I was in the shower in the middle of the day last weekend. A Saturday. Dan had an all-day obligation so I was heavily outnumbered playing zone defense against my three littles, 6 and under. Phew – Solo parenting is not for the faint of heart. Shout out to all the single mommas listening – this is your reality every day and I bow down to you. You deserve all the credit and if you’re local, send me a DM, I’d love to bring you a lasagna, my friend.

Ok, back to the shower – I had this idea. My kids were happily watching a movie on the couch so I could shower and get ready for a kids party in the afternoon. We had spent the morning playing play doh, doing laundry and vacuuming, hitting up Costco (spent under $100, thank you very much), and playing at the park. I was 10 hours into my 12-hour shift with the kids, which I say jokingly, but it IS exhausting being the only human responsible for these little ones, as you well know! 

And it hit me… Motherhood should come with warning labels. As moms we should sit down and tell our mom-to-be friends and newborn mom friends and foster mom friends and general mom friends all the things we wish we would’ve known the first or second or seventh time around for us. We should do this in a loving and caring way – not to scare them about labor and delivery – but rather to tell them about the actual peaks and valleys of raising humans. To help them feel seen and heard. To normalize the doubt and the struggle. To tell them we didn’t feel like naturals the first week, either. So here you go… 4 Warning Labels motherhood should come with.

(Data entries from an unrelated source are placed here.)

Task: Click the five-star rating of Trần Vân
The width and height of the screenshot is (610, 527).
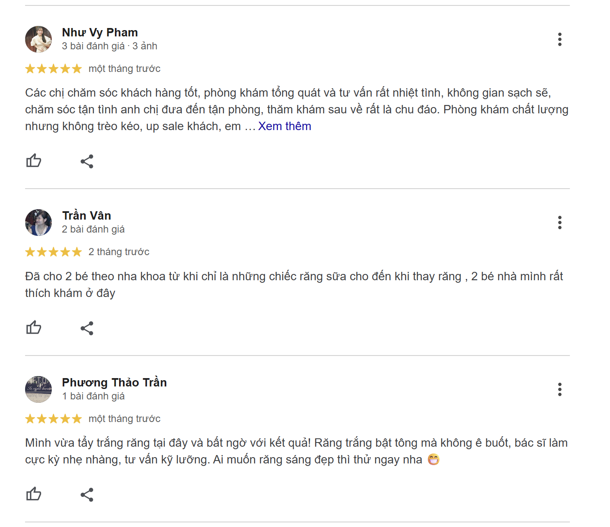Action: coord(53,251)
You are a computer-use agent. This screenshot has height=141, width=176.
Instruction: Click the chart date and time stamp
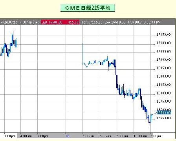(x=144, y=22)
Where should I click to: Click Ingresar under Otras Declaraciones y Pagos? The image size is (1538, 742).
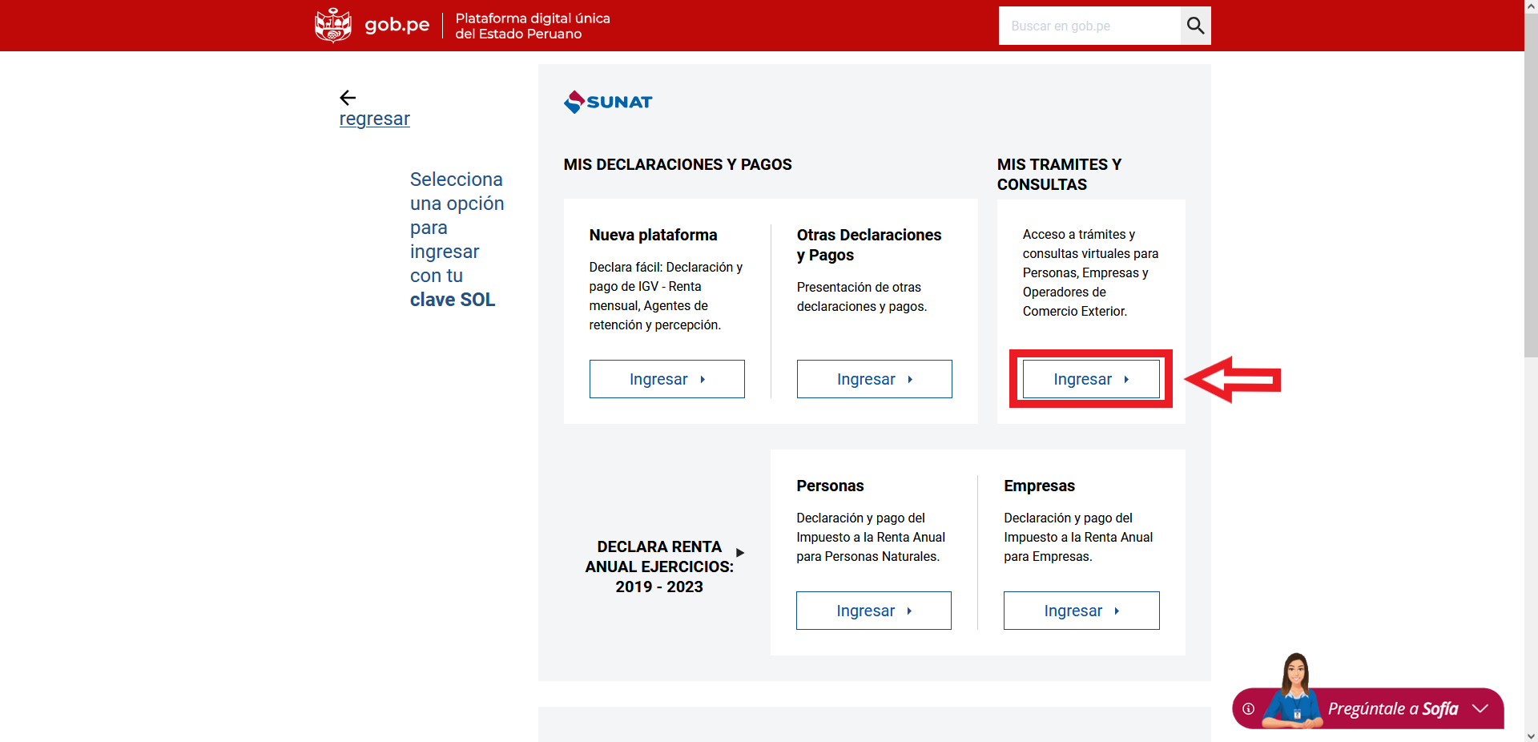coord(874,379)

I had just delivered my oldest son. I had a C-Section, spinal anesthesia, a foley catheter and I could finally feel my toes, my catheter was out and I needed a shower in the worst way. I had labored for what felt like three weeks (it wasn’t, don’t freak out, it was more like 36 hours) and I had been so sweaty, so stressed and quite a bit scared when we decided to perform an urgent C-Section for heart decelerations at 9cm dilated. Turns out the stubborn bugger who now rocks a mowhawk was transverse in my pelvis and he had gotten his umbilical cord wrapped around his neck not once, not twice but three times. So he came into the world via the wonders of modern medicine and his mama (me) needed a shower in the worst way. 

I gingerly navigated into the bathroom that is the size of a sewing thimble, peed (no small feat) with the assitance of the peri bottle and with lots of clenched teeth and stepped into the hot shower. YOUCH! My nipples!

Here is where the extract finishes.